**MATERIAL FOR THIS EXERCISE:**

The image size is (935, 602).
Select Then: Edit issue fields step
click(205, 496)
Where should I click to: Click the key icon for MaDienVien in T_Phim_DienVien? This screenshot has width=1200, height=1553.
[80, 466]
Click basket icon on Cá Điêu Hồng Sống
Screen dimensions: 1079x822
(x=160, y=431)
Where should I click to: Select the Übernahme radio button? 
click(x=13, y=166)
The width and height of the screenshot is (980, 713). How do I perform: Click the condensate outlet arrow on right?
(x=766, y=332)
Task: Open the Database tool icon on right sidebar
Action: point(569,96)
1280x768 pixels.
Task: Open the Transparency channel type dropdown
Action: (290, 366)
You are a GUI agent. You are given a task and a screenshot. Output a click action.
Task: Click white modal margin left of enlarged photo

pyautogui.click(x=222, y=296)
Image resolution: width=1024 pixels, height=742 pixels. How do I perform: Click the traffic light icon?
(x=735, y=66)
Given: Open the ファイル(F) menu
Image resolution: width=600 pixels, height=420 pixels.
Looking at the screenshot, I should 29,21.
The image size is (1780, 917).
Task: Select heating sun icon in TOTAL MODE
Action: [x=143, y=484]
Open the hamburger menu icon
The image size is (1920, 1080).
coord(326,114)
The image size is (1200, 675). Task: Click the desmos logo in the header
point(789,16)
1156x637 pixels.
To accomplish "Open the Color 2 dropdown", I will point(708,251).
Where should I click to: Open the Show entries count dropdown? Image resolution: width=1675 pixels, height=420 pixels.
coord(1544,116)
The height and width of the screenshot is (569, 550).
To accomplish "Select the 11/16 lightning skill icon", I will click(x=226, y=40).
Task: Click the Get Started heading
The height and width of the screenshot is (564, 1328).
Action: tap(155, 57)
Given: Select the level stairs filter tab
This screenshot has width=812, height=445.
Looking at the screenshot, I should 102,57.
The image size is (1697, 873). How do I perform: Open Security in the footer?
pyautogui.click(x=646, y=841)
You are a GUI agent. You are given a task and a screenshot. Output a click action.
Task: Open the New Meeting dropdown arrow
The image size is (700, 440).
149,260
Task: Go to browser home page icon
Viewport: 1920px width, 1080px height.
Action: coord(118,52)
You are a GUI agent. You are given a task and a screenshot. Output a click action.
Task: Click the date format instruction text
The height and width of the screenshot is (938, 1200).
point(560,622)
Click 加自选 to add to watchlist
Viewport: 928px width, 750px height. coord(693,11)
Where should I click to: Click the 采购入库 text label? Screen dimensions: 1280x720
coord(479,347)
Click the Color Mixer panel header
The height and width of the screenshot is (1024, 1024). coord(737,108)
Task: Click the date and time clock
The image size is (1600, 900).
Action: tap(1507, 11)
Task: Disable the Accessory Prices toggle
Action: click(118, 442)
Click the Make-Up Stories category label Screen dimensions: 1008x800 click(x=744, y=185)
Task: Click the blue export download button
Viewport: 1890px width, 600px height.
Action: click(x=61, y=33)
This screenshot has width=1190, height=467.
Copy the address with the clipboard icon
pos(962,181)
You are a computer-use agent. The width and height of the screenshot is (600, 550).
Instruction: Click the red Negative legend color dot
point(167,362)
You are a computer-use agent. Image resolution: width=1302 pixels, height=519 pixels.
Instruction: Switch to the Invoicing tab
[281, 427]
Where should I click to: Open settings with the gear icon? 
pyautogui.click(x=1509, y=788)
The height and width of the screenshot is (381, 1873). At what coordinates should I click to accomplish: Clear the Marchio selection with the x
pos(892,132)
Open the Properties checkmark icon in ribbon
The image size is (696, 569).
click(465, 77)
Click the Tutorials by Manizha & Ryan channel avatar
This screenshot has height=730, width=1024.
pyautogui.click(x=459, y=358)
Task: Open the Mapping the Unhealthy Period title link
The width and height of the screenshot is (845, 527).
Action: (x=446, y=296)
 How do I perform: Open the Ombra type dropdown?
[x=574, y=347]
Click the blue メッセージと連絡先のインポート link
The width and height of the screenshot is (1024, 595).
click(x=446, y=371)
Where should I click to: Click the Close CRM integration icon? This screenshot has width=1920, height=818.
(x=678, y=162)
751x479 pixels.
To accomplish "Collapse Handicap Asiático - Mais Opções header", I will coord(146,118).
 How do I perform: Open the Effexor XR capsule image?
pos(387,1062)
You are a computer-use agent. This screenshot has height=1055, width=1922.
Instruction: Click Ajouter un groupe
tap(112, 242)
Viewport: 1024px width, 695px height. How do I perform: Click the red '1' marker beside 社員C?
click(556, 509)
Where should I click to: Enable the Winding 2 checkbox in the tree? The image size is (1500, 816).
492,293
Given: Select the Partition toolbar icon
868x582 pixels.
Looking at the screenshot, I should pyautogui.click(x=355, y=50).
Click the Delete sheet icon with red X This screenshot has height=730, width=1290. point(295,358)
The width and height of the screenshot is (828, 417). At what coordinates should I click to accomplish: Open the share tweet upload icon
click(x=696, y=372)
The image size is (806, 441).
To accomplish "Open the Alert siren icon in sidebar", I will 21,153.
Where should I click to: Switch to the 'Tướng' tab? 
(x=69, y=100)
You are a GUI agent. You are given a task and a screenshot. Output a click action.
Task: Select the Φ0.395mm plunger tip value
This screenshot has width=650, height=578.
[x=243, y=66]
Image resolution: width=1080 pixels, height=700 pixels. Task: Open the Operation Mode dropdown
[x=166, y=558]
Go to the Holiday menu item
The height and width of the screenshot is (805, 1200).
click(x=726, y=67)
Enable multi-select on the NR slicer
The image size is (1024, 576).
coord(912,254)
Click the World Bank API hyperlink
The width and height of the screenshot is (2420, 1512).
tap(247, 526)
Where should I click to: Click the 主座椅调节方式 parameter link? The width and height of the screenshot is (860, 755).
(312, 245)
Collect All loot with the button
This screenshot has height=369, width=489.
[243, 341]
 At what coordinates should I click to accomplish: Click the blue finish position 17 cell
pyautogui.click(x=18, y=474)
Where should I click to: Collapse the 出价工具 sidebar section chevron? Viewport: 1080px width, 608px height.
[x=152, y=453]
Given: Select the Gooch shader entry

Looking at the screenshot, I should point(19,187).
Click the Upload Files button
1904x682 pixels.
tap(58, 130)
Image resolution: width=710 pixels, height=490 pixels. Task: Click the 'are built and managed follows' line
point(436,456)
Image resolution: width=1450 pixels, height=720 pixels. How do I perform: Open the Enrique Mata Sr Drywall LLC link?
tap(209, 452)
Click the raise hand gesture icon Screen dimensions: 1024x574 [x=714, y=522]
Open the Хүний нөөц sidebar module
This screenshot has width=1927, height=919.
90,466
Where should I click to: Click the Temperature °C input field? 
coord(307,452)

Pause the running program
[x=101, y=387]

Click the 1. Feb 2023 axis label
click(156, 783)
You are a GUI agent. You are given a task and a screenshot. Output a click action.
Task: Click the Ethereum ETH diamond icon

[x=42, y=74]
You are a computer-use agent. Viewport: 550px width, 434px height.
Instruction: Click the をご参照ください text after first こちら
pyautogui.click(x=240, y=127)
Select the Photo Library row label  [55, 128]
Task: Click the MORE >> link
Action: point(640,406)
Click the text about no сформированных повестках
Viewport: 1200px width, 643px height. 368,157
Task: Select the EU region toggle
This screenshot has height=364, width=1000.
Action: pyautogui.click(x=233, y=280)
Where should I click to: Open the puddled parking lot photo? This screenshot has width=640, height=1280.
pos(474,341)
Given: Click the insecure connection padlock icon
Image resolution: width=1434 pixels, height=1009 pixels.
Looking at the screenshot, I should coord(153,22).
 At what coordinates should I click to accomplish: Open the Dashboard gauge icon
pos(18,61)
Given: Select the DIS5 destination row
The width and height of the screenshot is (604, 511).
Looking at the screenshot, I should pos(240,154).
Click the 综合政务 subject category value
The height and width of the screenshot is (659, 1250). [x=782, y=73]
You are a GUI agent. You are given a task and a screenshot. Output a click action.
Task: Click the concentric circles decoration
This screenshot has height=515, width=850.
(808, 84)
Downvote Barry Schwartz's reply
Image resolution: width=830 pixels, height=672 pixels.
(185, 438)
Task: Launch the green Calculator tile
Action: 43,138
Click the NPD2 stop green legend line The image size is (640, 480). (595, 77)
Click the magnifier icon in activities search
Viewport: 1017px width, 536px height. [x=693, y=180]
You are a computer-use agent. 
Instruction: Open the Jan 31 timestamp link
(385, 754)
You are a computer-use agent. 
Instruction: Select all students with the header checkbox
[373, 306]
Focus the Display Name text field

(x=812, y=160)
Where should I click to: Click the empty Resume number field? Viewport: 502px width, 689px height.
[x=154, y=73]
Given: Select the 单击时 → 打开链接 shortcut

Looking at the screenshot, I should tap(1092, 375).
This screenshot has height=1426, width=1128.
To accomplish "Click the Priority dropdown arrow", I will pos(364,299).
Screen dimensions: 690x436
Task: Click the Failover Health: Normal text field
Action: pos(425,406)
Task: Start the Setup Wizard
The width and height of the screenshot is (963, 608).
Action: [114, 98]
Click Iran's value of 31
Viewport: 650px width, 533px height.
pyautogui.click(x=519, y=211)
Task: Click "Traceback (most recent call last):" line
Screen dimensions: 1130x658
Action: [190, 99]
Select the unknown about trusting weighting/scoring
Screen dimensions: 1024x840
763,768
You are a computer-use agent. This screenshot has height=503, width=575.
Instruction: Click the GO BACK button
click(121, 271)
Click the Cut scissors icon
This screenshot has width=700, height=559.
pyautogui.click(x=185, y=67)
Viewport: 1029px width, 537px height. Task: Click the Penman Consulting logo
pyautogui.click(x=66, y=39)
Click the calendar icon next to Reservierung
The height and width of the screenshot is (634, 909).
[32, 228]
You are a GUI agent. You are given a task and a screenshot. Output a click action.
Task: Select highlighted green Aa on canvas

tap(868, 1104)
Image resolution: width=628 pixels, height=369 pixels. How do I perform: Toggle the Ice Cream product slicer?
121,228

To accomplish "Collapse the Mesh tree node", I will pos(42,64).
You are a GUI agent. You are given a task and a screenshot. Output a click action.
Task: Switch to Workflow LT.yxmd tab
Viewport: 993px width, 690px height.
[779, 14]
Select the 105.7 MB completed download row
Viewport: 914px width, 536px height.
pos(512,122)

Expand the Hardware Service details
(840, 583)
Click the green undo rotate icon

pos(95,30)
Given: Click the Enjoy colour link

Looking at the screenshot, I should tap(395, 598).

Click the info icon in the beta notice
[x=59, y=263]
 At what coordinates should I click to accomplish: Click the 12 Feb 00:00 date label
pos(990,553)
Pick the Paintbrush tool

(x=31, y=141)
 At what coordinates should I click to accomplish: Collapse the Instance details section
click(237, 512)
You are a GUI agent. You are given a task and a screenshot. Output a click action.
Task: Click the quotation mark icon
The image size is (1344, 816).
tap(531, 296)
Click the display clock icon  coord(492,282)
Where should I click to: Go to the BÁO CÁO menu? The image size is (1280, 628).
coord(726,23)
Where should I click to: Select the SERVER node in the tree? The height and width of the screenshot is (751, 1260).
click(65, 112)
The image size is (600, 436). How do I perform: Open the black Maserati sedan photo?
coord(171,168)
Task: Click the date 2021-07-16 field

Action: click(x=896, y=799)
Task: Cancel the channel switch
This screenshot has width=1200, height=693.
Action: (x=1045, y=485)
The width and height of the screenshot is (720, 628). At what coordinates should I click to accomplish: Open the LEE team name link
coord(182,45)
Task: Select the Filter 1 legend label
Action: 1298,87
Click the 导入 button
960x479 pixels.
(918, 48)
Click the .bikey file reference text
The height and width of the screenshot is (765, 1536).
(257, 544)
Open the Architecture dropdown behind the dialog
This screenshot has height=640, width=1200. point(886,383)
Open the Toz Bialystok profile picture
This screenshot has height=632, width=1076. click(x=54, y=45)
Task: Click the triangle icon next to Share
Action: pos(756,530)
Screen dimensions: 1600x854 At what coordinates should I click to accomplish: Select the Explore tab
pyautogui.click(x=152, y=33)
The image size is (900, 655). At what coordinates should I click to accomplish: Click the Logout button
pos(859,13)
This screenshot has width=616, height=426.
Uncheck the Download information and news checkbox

**EXERCISE REQUIREMENTS:** Please copy, exactly and with nothing else, the lines above beginning at the line that has "Pause the running program" and ending with the line that has "This screenshot has height=1426, width=1128.".

**OUTPUT FOR THIS TASK:**
Pause the running program
[x=101, y=387]

Click the 1. Feb 2023 axis label
click(156, 783)
You are a GUI agent. You are given a task and a screenshot. Output a click action.
Task: Click the Ethereum ETH diamond icon

[x=42, y=74]
You are a computer-use agent. Viewport: 550px width, 434px height.
Instruction: Click the をご参照ください text after first こちら
pyautogui.click(x=240, y=127)
Select the Photo Library row label  [55, 128]
Task: Click the MORE >> link
Action: point(640,406)
Click the text about no сформированных повестках
Viewport: 1200px width, 643px height. 368,157
Task: Select the EU region toggle
This screenshot has height=364, width=1000.
Action: pyautogui.click(x=233, y=280)
Where should I click to: Open the puddled parking lot photo? This screenshot has width=640, height=1280.
pos(474,341)
Given: Click the insecure connection padlock icon
Image resolution: width=1434 pixels, height=1009 pixels.
Looking at the screenshot, I should coord(153,22).
 At what coordinates should I click to accomplish: Open the Dashboard gauge icon
pos(18,61)
Given: Select the DIS5 destination row
The width and height of the screenshot is (604, 511).
Looking at the screenshot, I should pos(240,154).
Click the 综合政务 subject category value
The height and width of the screenshot is (659, 1250). [x=782, y=73]
You are a GUI agent. You are given a task and a screenshot. Output a click action.
Task: Click the concentric circles decoration
This screenshot has height=515, width=850.
(808, 84)
Downvote Barry Schwartz's reply
Image resolution: width=830 pixels, height=672 pixels.
(185, 438)
Task: Launch the green Calculator tile
Action: 43,138
Click the NPD2 stop green legend line The image size is (640, 480). (595, 77)
Click the magnifier icon in activities search
Viewport: 1017px width, 536px height. [x=693, y=180]
You are a computer-use agent. 
Instruction: Open the Jan 31 timestamp link
(385, 754)
You are a computer-use agent. 
Instruction: Select all students with the header checkbox
[373, 306]
Focus the Display Name text field

(x=812, y=160)
Where should I click to: Click the empty Resume number field? Viewport: 502px width, 689px height.
[x=154, y=73]
Given: Select the 单击时 → 打开链接 shortcut

Looking at the screenshot, I should tap(1092, 375).
This screenshot has height=1426, width=1128.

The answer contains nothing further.